What: Faith Healer by Brian Friel
Who: Belvoir Street Theatre presented by State Theatre Company SA; directed by Judy Davis; starring Colin Friels, Paul Blackwell and Alison Whyte
When: 26 September – 13 October 2018
Where: Space Theatre, Adelaide Festival Centre
Do you believe in miracles? Faith Healer probably will not convince you that they exist, but it will make you think about the nature of fate and faith. This production from Sydney’s Belvoir Street Theatre, presented by State Theatre Company, opened last Thursday night to a warm audience response.
Faith Healer is known for its unusual narrative structure: each scene is a monologue. Three characters each deliver their own reflections on the same events, with the audience left to wonder who, if anyone, is telling the whole truth. The events in question take place when the three characters were touring the small towns of Wales and Scotland together, trying to make a living from miraculously healing the sick and injured – although, as the faith healer himself shrewdly notes, more often the afflicted visit him for confirmation that they are, in fact, beyond cure. Along the way they are confronted by births and deaths, miracles, violence, and existential anguish.

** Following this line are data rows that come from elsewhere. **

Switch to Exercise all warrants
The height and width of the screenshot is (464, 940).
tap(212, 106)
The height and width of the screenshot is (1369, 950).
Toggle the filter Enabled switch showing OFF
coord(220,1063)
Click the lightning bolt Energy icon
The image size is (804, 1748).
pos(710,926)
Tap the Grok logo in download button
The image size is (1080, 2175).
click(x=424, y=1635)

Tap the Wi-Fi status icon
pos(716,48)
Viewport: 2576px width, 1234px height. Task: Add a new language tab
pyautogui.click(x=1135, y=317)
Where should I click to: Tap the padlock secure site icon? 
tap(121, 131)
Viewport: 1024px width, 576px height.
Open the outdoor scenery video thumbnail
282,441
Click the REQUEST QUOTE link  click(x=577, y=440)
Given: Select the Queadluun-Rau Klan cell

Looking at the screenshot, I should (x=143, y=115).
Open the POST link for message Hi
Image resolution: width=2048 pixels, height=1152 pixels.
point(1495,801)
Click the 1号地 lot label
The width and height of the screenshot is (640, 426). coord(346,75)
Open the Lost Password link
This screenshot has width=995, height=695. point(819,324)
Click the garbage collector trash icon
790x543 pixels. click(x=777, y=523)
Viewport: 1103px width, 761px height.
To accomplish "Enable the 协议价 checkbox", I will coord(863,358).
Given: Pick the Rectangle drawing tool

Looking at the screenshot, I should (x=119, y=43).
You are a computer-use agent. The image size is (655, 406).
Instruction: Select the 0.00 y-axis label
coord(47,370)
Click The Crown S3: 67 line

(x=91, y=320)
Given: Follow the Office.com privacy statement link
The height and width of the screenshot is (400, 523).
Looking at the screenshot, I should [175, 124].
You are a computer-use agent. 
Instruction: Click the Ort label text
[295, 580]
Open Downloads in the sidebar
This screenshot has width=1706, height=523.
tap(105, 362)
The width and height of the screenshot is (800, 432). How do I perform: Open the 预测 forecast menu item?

Colin Friels plays Francis Hardy, the titular faith healer; Alison Whyte is Grace, Frank’s wife or perhaps mistress; and State Theatre Company’s own Paul Blackwell appears as Teddy, Frank’s manager. All three actors delivered masterful performances, with Alison Whyte’s sensitive and layered portrayal of Grace’s pain particularly impressive and complemented by beautifully stark lighting. Paul Blackwell as Teddy brought a welcome dose of light-heartedness.
If I could describe this production of Faith Healer in one word, it would be sparse. There are only three characters, each of whom appears onstage completely alone and moves little in the course of their scene; the set is almost bare, with a backdrop of dreamy grey clouds and Frank’s faded banner hanging overhead; the soundscape mostly consists of subdued instrumental folk music and soft drumming; the costumes are rather drab, with only Alison Whyte’s striking red hair and Teddy’s jaunty bow tie to catch the eye. In the context of such visual and auditory subtlety, the production is forced to lean hard on its actors and script to capture and maintain the audience’s attention. The relatively intimate space of the Space Theatre brings the audience and actors close together and somewhat mitigates the bareness of the staging. Nevertheless, I found that the play sometimes dragged, especially in the first two scenes.
There is a good deal of humour woven throughout Faith Healer, which was much appreciated by the audience. Nevertheless, the bleakness of the central subject stayed with me after the applause had ended, as if the characters’ unhappiness was contagious. Frank is tormented by “questions” about the true nature of his unreliable ‘talent’, and this leads him to torment others around him. He seems to find his peace eventually, but at what cost?